AlexeyAB / darknet

YOLOv4 / Scaled-YOLOv4 / YOLO - Neural Networks for Object Detection (Windows and Linux version of Darknet )
http://pjreddie.com/darknet/
Other
21.65k stars 7.96k forks source link

training on 4 channel (RGB-D) images. #7367

Open hdaniel0707 opened 3 years ago

hdaniel0707 commented 3 years ago

Hello guys, I really like the repository, I have been using it for a while, it works perfectly for RGB images. I wanted to try out with 4 channel RGB-D images. I created the images with 4 channels and I changed the channel to 4 in the config file. When I tried to run the training, after initializing the network: "Done! Loaded 136 layers from weights-file Create 6 permanent cpu-threads Segmentation fault" and it quits. This code was working with RGB images (I only changed the channel and the images). I am training on GPU, but I don't think it has anything to do with it.

My questions: 1.) Is there a way to train 4 channel RGB-D images in this repository (I don't really want to use another one)? 2.) If so, beside changing the channel number at the beginning of the config file (1 place), do I have to do anything else? 3.) If it is not possible in this repository, may you advise me another repo that has a similar structure to this one so I can transfer my codes easily?

Thank you very much for your help!

blackwool commented 3 years ago

By default, opencv load color picture as 3 channels. You should write loading image function by your self. Also you may take compare.c as an example to load more channels picture as input for training and testing .
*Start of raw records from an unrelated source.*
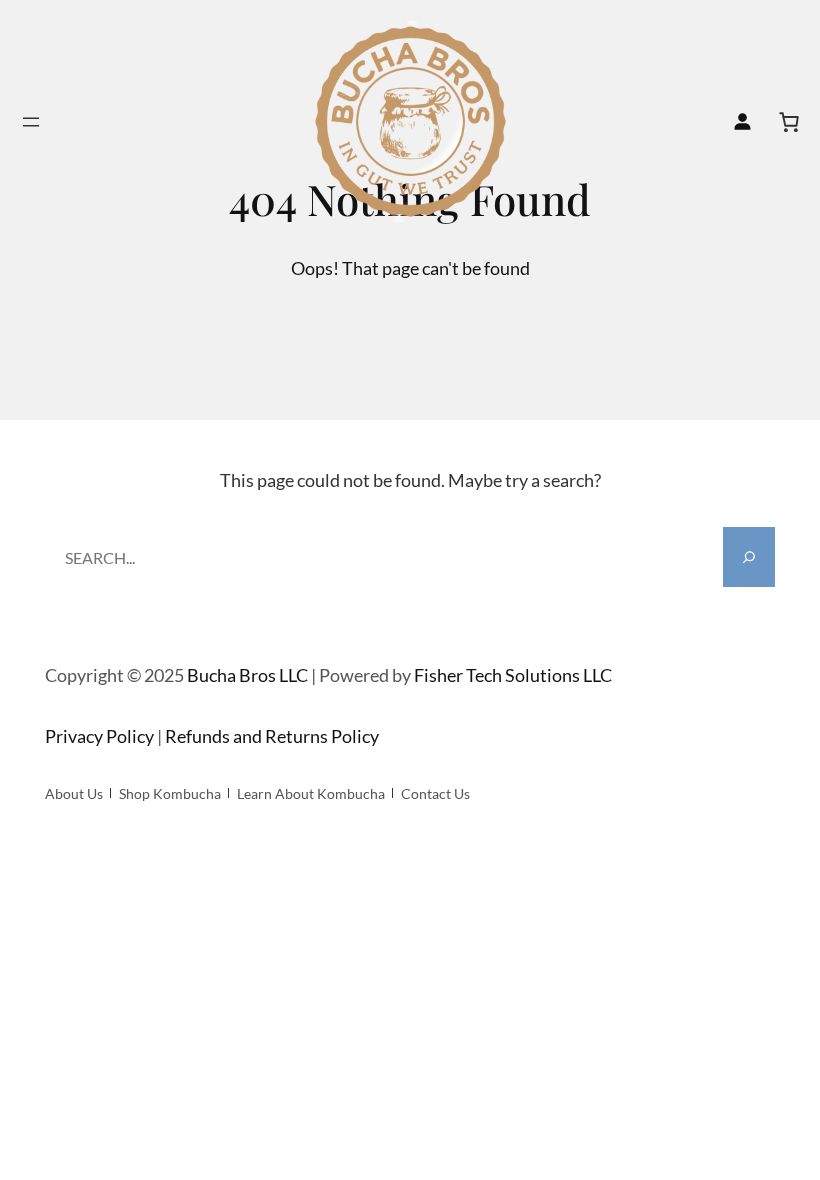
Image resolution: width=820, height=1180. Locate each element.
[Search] (749, 557)
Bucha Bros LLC (247, 675)
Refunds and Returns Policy (272, 736)
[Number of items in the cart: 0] (789, 122)
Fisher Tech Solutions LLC (513, 675)
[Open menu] (31, 122)
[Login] (742, 122)
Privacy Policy (99, 736)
CRIGIM commented 3 years ago

Hi, I have the same issue. I created my 4-channel images as .tif but I've got the error: " Error in load_data_detection() - OpenCV Cannot load image data/obj/image1.tif"
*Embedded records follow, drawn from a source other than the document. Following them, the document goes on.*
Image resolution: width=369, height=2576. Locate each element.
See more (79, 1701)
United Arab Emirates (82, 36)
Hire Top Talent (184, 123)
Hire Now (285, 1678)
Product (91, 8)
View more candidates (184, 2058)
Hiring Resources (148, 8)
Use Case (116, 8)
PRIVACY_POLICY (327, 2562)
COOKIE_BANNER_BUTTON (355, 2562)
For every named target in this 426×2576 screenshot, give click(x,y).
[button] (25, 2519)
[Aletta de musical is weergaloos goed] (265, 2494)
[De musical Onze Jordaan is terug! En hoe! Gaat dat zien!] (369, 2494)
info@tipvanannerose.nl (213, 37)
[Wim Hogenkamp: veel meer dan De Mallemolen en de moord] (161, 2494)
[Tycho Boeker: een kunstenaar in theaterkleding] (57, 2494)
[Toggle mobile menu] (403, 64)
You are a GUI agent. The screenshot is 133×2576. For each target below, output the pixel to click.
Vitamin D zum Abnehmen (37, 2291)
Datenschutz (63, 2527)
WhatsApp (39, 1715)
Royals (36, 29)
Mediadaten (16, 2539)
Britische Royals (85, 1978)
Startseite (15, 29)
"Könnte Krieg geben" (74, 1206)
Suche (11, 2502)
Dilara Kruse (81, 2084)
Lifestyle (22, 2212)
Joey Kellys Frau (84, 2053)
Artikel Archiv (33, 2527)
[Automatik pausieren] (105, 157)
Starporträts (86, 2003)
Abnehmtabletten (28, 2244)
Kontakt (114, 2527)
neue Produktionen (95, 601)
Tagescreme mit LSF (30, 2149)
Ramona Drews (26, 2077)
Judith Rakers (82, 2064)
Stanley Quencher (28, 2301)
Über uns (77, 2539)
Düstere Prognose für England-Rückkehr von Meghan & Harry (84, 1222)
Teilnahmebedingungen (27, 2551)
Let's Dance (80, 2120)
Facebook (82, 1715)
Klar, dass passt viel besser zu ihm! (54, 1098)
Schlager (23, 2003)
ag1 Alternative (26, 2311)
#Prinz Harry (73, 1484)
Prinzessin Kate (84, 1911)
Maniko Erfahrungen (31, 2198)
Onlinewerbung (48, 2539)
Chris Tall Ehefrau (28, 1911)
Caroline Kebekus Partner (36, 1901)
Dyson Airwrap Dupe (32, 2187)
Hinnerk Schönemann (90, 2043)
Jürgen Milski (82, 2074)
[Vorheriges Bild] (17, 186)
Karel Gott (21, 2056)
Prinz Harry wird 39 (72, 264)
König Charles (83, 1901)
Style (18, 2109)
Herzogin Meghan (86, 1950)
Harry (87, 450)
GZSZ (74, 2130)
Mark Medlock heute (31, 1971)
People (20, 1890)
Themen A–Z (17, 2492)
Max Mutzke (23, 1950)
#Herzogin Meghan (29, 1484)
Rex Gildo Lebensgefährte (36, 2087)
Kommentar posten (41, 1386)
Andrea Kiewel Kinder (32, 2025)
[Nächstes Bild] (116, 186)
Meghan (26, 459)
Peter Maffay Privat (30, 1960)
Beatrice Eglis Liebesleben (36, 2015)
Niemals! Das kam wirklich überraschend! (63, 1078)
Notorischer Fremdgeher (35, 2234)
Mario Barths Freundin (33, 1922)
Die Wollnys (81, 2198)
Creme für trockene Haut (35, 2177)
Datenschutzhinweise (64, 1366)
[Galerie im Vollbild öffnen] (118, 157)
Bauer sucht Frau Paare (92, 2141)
@hdaniel0707 : Did you manage to load 4 channel RGB-D images? @blackwool : Which file I need to modify to include my custom loading function?

Thank you!

EyGy commented 3 years ago

Hi, is there an update for this? @hdaniel0707 , @CRIGIM did you make any progress? I am currently trying to get it work with 4-channels and really would appreciate any kind of help.
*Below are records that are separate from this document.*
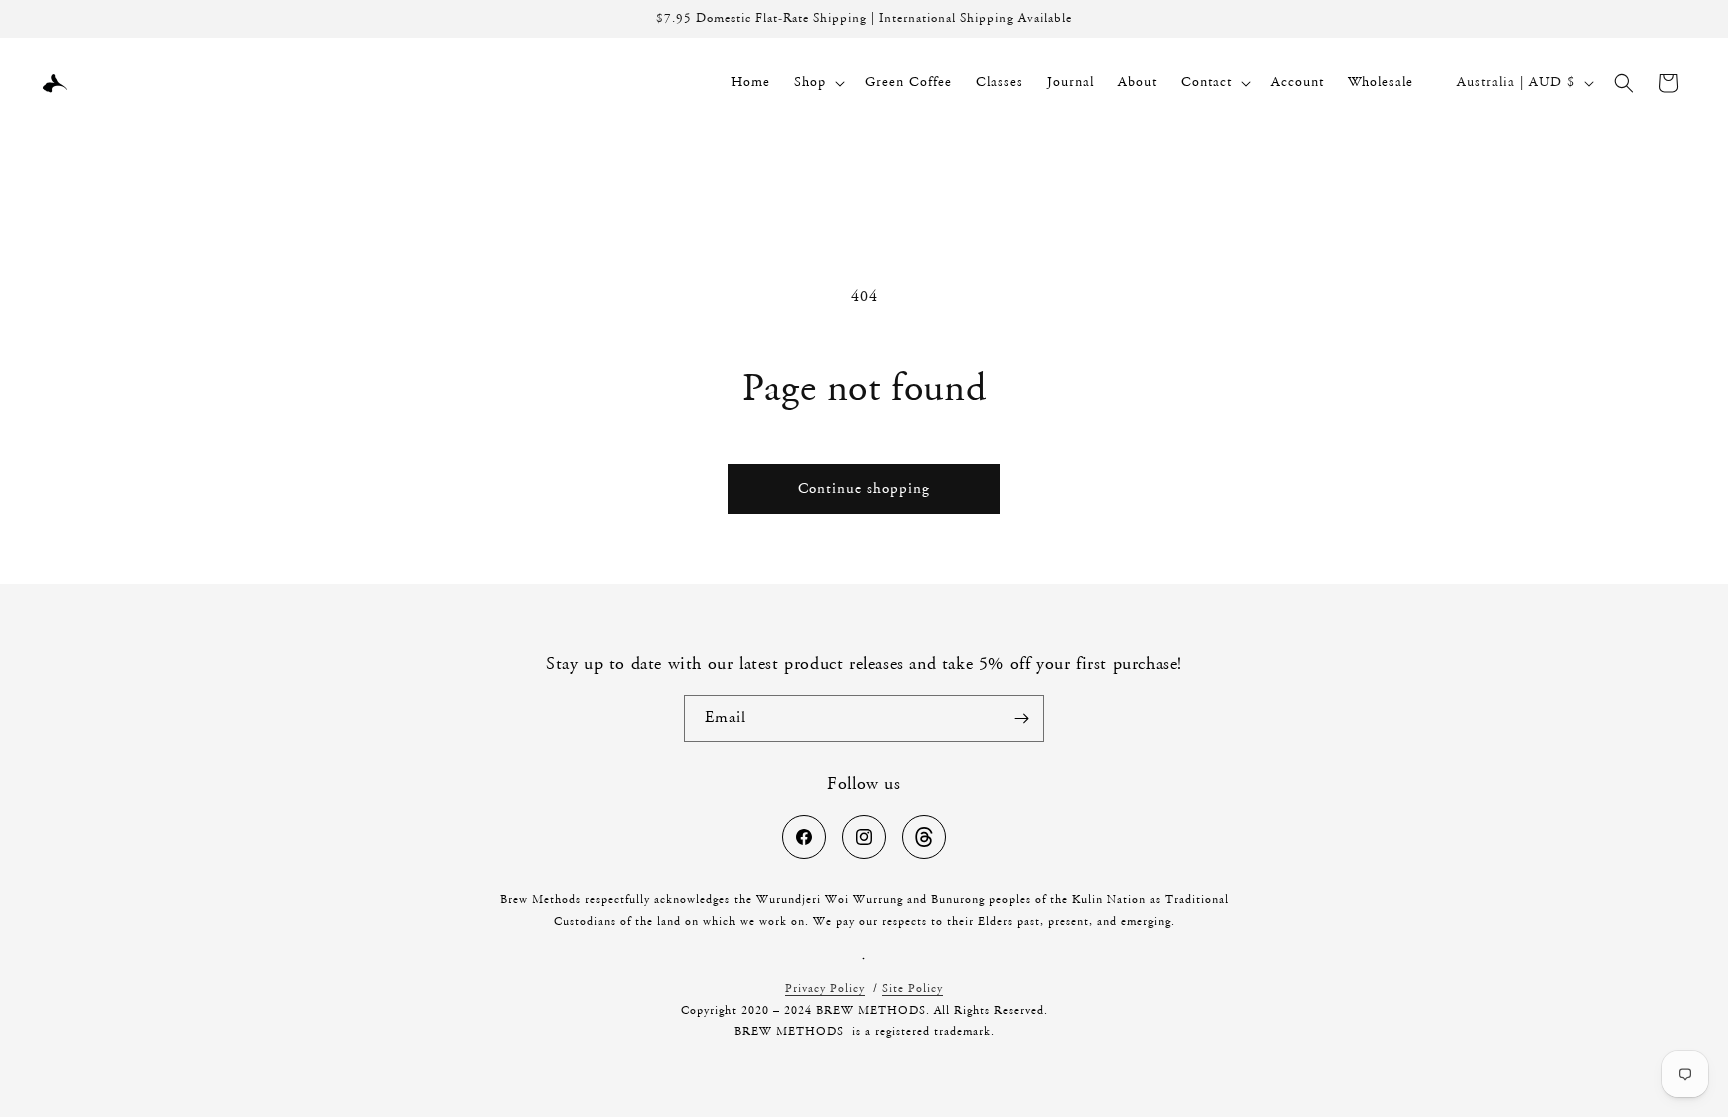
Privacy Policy (825, 988)
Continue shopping (864, 489)
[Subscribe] (1021, 718)
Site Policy (912, 988)
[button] (817, 82)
I customized the data-loader for my 4 channel pictures, but i am experiencing crashes without any error-msg, when trying to train yolov4.

Thank you in advance!

mjack3 commented 3 years ago

Hello @EyGy @hdaniel0707 @CRIGIM , i am working in the same, please, could you help me :)

PDT: python programer here (not C, so..) image

EyGy commented 3 years ago

@mjack3 I currently implemented a workaround that is fusing my 4 channels to 3 before passing them to yolo. However, I plan on diving deeper into the code soon and get it to work with 4 channels.

If my current understanding is correct, then using 4-channel input won't work with the all/most/some of the implemented data augmentation techniques. I will post a short update here, as soon as I made progress....

mjack3 commented 3 years ago

@EyGy I am still working on it but in my case is a little different. I have a RGB image and the last channel is a 0 matrix, this means i dont need it.

I flag channel = 2 in the .cfg file and then I get an error, maybe because the network load with 2 channel and the images are loaded as RGB. Do you know what lane of code the network ingests the image? If yes, i think that if i delete the last channel to fix to the shape expected by the YOLO my problem would be solved.

As i dont know a C programmer this task is hard for me (python coder)

EyGy commented 3 years ago

@mjack3 so you have pictures encoded with 3 channels, where one of the channels is just 0's. Like one pixel is e.g R G B = 54 254 0 ? Then you should just load the image as three channel image. Yolo will learn by itself that there is no information in the B channel to extract any features from. Alternativley you could consider filling your third and empty channel with additional information (e.g. duplicating the most important channel or doing domain-related transformations. Beware of distortions by the augmentation pipeline!).

The location of the image-loading-function depends on whether your build is with openCV or without. With openCV enabled it should be extern "C" mat_cv *load_image_mat_cv(const char *filename, int flag) in file _imageopencv.cpp. Without openCV it should be image load_image_stb(char *filename, int channels) in image.c. When you are used to python you should easily be able to code your transformations in python using openCV and then just "translate" it to the corresponding openCV c++ functions.